_Required action_
Instruction for the data below: set down exactly the lines from the line with "[WhatsApp] (1048, 519)" to the line with "[Мой Мир] (983, 519)", inclusive, and no others.

((

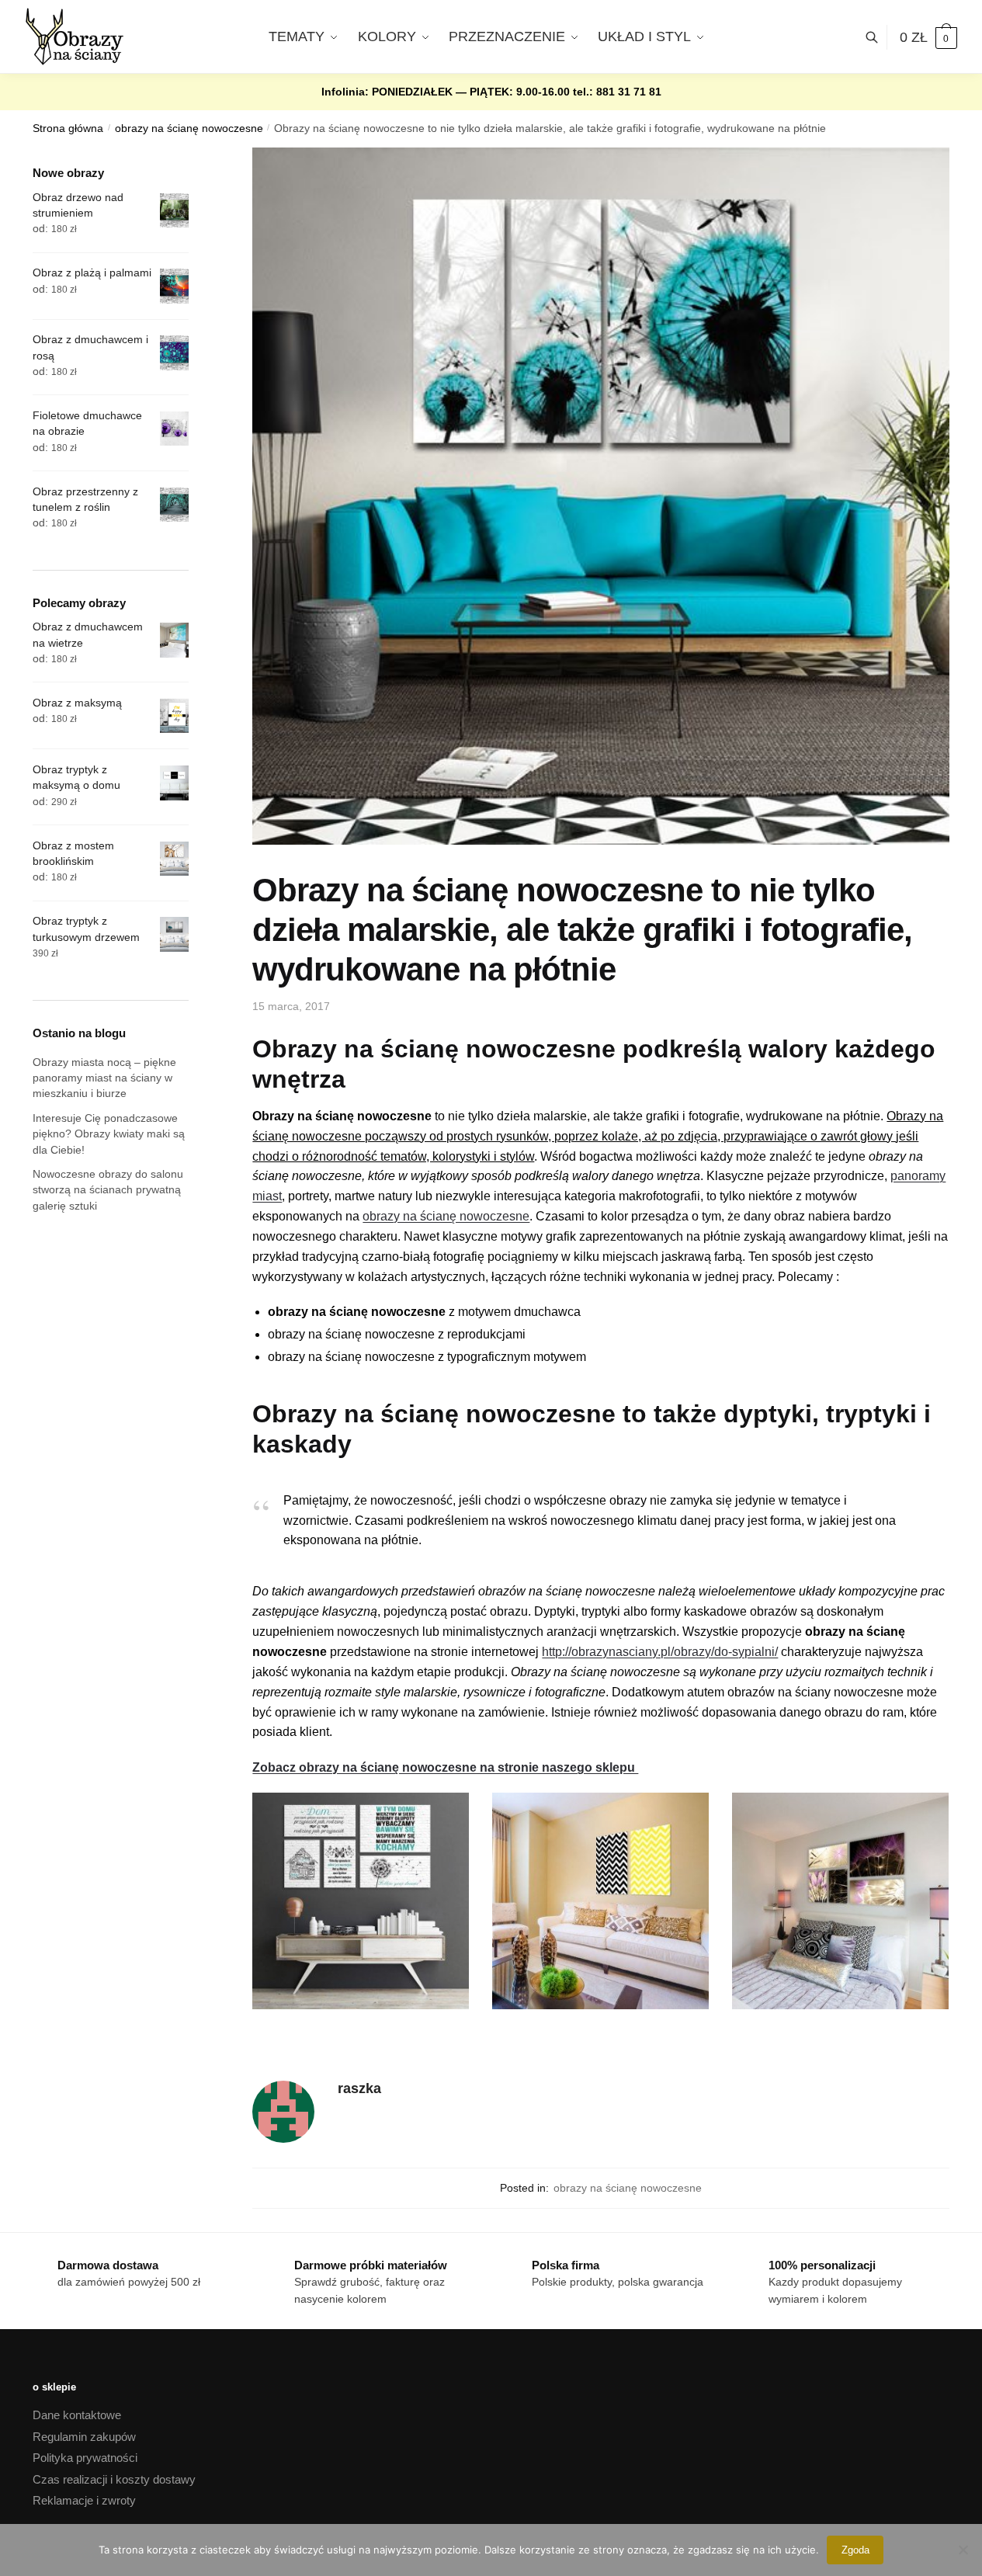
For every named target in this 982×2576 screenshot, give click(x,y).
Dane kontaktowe (77, 2415)
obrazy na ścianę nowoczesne (189, 128)
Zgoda (855, 2550)
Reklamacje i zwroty (84, 2500)
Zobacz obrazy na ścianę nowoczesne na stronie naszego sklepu (445, 1767)
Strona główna (68, 128)
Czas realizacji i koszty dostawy (114, 2479)
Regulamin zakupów (84, 2436)
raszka (359, 2088)
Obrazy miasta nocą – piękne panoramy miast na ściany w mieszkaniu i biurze (104, 1078)
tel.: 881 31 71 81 (617, 91)
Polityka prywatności (85, 2457)
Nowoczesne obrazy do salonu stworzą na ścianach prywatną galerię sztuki (108, 1190)
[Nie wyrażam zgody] (962, 2549)
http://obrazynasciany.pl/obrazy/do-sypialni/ (660, 1651)
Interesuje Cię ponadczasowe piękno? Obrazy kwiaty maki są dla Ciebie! (109, 1134)
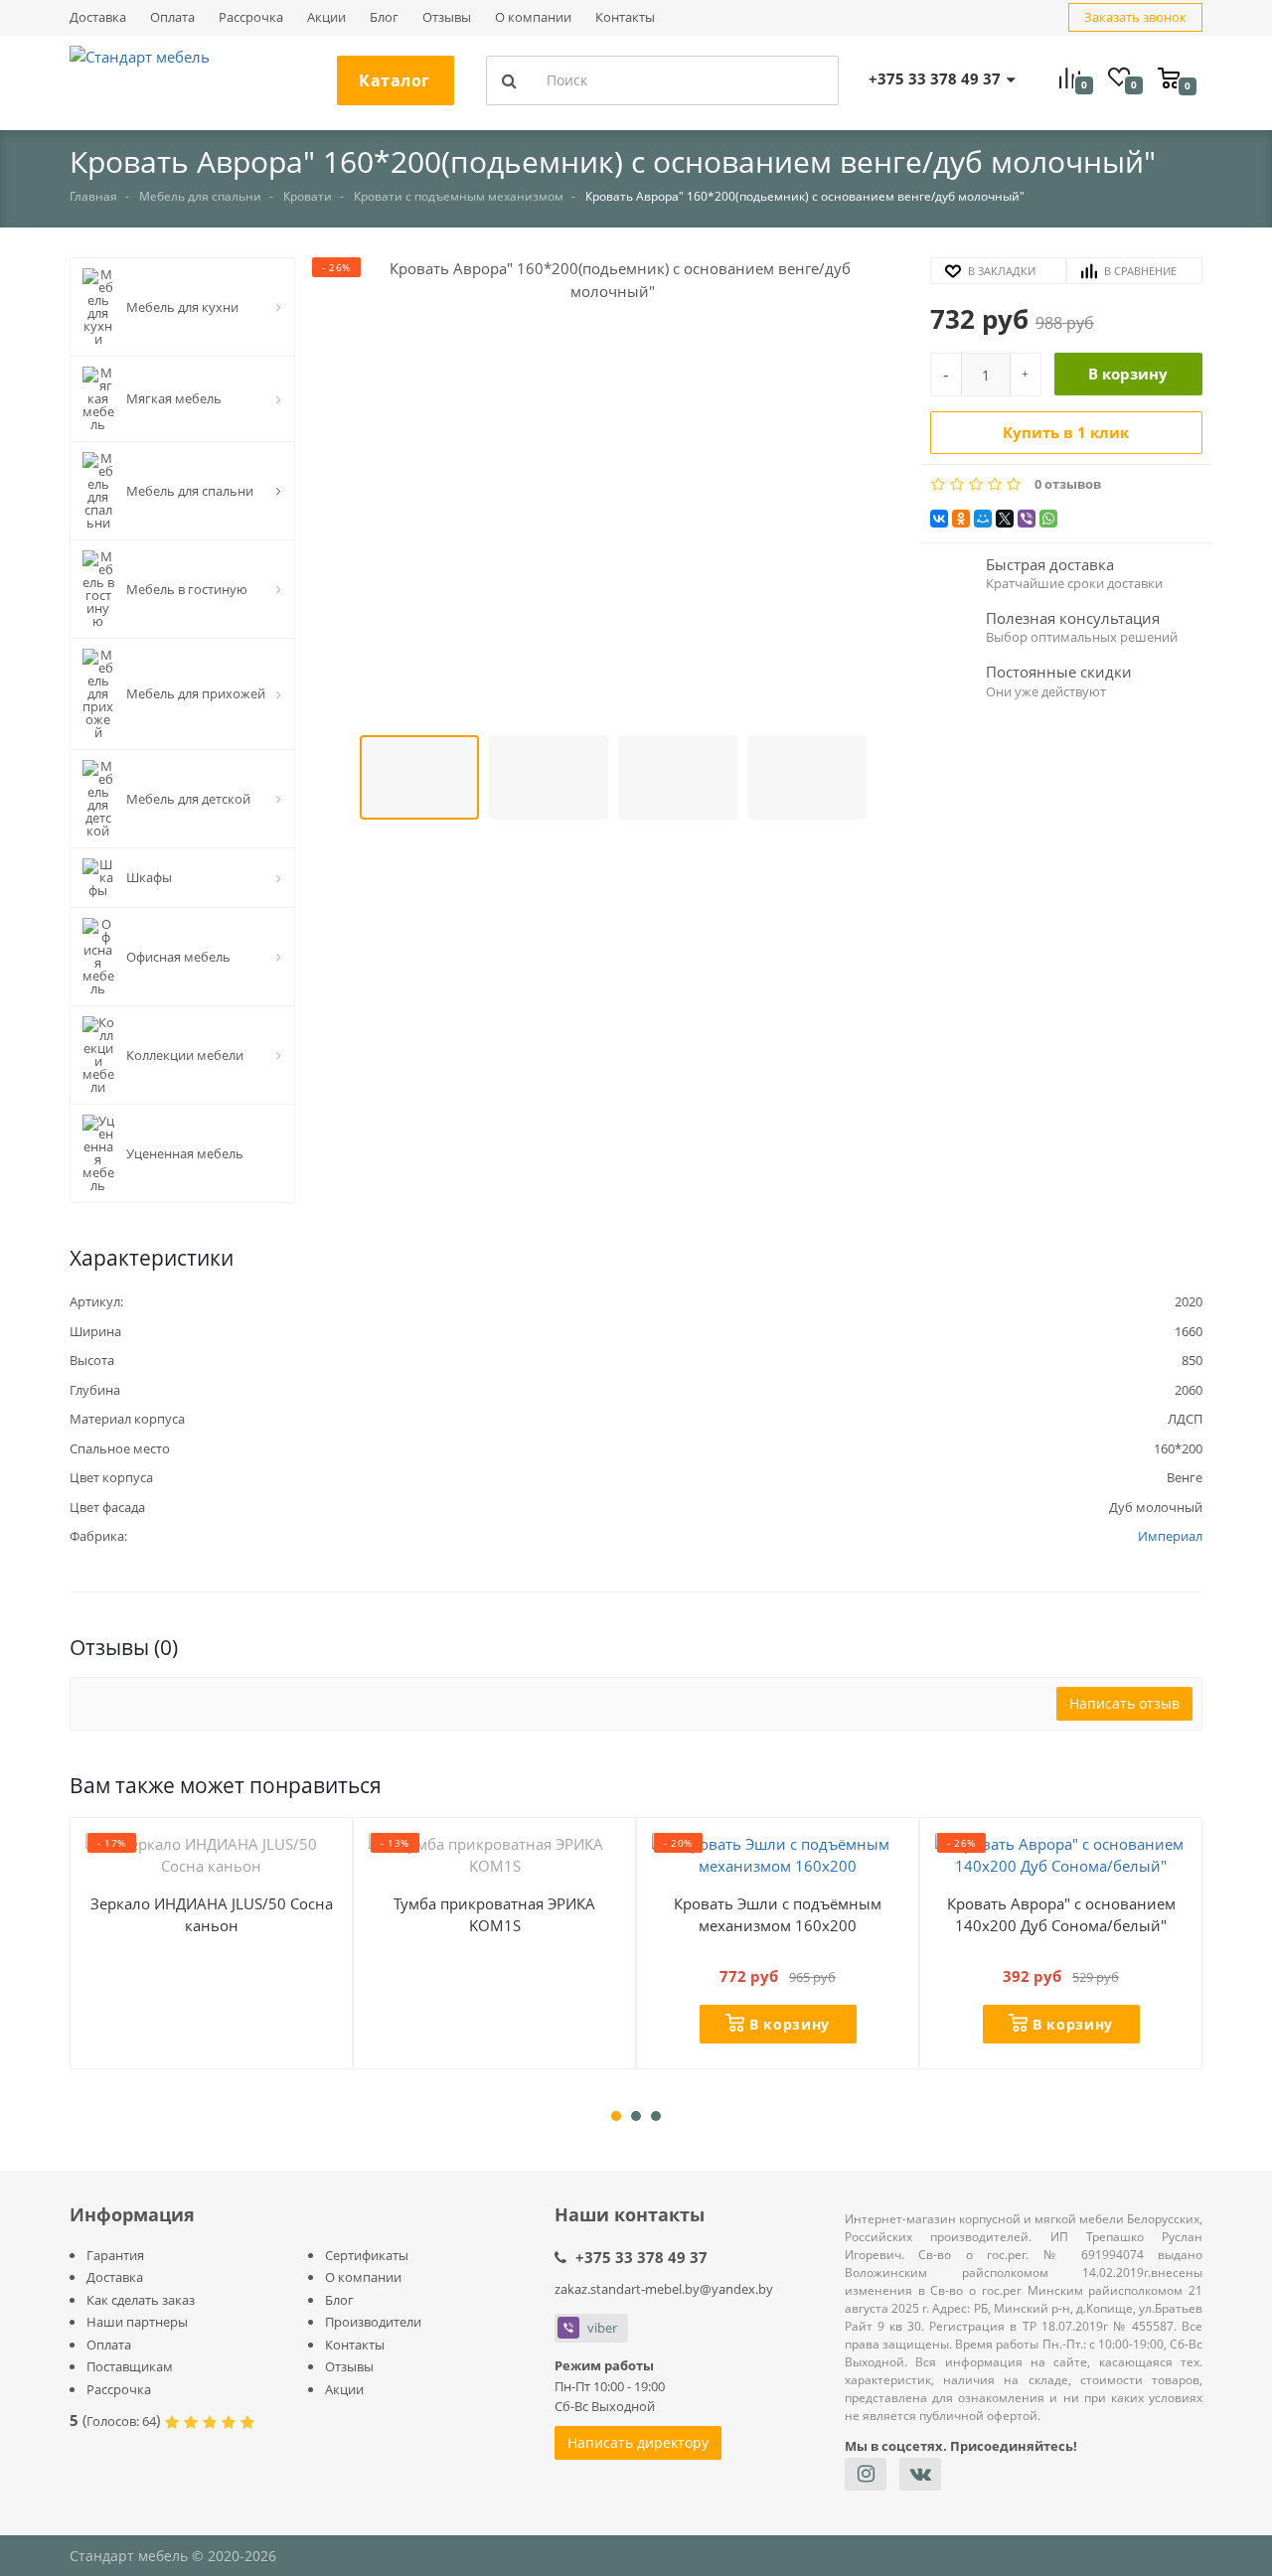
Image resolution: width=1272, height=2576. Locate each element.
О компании (533, 17)
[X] (1005, 519)
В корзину (1128, 373)
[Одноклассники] (961, 519)
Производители (373, 2322)
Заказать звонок (1135, 17)
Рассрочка (251, 17)
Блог (384, 17)
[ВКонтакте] (939, 519)
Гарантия (115, 2255)
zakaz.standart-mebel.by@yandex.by (664, 2289)
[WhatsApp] (1048, 519)
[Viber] (1026, 519)
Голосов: (121, 2421)
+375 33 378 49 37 (641, 2257)
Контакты (625, 17)
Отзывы (446, 17)
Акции (326, 17)
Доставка (98, 17)
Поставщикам (129, 2366)
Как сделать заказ (140, 2300)
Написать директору (638, 2442)
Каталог (394, 80)
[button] (612, 493)
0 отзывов (1067, 484)
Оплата (172, 17)
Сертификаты (366, 2255)
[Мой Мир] (983, 519)
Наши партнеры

))

_Written response_
[WhatsApp] (1048, 519)
[Viber] (1026, 519)
Голосов: (121, 2421)
+375 33 378 49 37 (641, 2257)
Контакты (625, 17)
Отзывы (446, 17)
Акции (326, 17)
Доставка (98, 17)
Поставщикам (129, 2366)
Как сделать заказ (140, 2300)
Написать директору (638, 2442)
Каталог (394, 80)
[button] (612, 493)
0 отзывов (1067, 484)
Оплата (172, 17)
Сертификаты (366, 2255)
[Мой Мир] (983, 519)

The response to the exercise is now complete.